▶ What you are asked to do:
Once you reach the line containing "This screenshot has width=491, height=307.", copy it and every line after it exactly, through the end of the data below.

▶ Input data:
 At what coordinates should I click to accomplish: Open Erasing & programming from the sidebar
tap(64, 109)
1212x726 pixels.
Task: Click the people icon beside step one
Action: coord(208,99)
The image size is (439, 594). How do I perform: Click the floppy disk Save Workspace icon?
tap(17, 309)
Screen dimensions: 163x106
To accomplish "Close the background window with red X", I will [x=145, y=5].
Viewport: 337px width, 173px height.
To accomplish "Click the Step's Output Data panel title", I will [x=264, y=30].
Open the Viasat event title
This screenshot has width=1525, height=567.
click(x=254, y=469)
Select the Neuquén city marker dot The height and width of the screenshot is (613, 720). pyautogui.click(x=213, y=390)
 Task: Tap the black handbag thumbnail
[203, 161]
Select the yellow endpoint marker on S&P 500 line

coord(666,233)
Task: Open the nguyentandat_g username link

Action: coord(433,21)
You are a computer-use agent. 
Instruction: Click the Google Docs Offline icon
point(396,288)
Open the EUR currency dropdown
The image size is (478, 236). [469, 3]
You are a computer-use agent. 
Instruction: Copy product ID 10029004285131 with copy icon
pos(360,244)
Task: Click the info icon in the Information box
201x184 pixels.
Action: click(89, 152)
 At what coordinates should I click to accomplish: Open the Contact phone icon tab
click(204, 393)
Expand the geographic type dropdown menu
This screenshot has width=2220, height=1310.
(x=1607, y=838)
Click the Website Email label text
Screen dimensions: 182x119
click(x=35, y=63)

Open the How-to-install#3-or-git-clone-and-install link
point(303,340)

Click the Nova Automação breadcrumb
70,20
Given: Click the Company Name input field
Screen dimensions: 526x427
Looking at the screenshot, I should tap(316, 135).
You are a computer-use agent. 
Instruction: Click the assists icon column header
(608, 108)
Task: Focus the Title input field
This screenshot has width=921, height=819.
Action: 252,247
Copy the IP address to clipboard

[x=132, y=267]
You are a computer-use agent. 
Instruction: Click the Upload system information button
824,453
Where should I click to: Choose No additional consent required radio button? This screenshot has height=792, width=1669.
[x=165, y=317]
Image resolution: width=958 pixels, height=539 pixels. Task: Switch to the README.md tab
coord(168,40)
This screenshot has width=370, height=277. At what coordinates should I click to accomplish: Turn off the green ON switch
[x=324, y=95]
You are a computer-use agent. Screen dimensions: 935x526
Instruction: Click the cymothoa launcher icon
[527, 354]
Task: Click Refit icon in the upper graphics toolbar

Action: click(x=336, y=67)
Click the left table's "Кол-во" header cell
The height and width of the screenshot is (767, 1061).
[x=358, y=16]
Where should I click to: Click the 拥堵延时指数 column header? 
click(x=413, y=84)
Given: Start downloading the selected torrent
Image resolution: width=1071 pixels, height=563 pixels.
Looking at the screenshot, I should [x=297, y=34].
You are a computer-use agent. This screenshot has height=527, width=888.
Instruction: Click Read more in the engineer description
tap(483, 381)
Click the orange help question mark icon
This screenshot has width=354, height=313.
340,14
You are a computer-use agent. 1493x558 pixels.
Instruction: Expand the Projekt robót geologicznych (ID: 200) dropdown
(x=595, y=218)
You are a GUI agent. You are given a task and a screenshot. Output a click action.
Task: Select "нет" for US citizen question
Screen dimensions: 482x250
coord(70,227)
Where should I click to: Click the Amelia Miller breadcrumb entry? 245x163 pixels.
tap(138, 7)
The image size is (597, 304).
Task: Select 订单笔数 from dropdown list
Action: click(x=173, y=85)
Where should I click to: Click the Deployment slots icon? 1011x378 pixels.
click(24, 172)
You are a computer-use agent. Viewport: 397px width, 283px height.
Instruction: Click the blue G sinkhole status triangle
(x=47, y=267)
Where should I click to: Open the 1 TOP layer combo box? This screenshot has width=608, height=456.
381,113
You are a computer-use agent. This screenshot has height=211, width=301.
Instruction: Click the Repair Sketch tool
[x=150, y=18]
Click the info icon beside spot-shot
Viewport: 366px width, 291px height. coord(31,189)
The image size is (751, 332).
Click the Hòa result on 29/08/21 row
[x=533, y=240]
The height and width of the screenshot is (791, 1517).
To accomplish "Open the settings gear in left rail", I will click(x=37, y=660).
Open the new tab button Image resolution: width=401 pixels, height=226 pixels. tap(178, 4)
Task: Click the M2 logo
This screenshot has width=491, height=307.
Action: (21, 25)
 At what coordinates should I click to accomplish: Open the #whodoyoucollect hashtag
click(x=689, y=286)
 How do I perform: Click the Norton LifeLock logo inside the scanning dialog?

▶ Exercise solution:
This screenshot has width=491, height=307.
Action: (21, 25)
 At what coordinates should I click to accomplish: Open the #whodoyoucollect hashtag
click(x=689, y=286)
 How do I perform: Click the Norton LifeLock logo inside the scanning dialog?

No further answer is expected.